The first task at the project site was to build two cofferdams just upstream from the dam site to protect the construction site from flooding. The construction of the upper cofferdam started in September 1932, before the river was diverted. A temporary horseshoe-shaped dike protected the cofferdam on the Nevada side of the river. After the Arizona tunnels were completed, and the river diverted, the work was completed much faster.
Once the cofferdams were in place and the construction site dewatered, excavation for the dam foundation began. For the dam to rest on solid rock, it was necessary to remove all the riverbed's accumulated erosion soils and other loose materials until sound bedrock was reached. Due to the dam’s arch and gravity design, the side-walls of the canyon would bear the force of the impounded lake. The load of the water in the storage reservoir is resisted by both the gravity/mass of the dam, and by the arch of the dam pressing against and into the side walls of Black Canyon. The two vertical foundations for each of the arch walls (the Nevada side and Arizona side) had to be founded on sound "virgin" rock; free of the cracks and the weathering that surface rock of the canyon walls had from thousands of years of weathering and exposure.

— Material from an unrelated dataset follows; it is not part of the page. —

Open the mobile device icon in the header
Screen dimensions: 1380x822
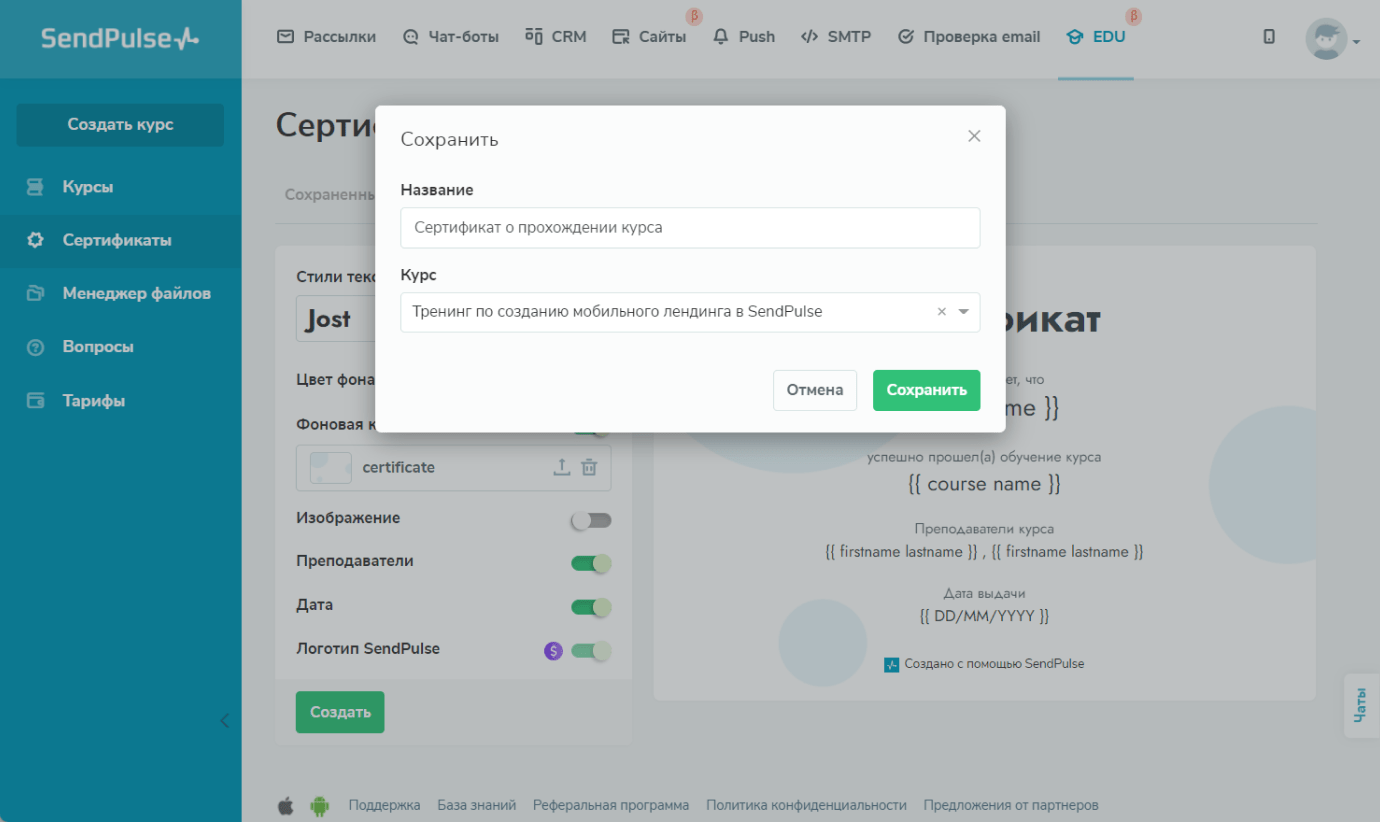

Therefore, it was necessary to remove loose rock from the canyon walls before construction began on the dam itself. Work on the foundation excavations required removing approximately 1,500,000 cubic yards of material and was completed in June 1933.The men who removed this rock were called "high-scalers." Suspended from the top of the canyon with ropes, these individuals climbed down the canyon walls and removed the loose rock with jackhammers and dynamite.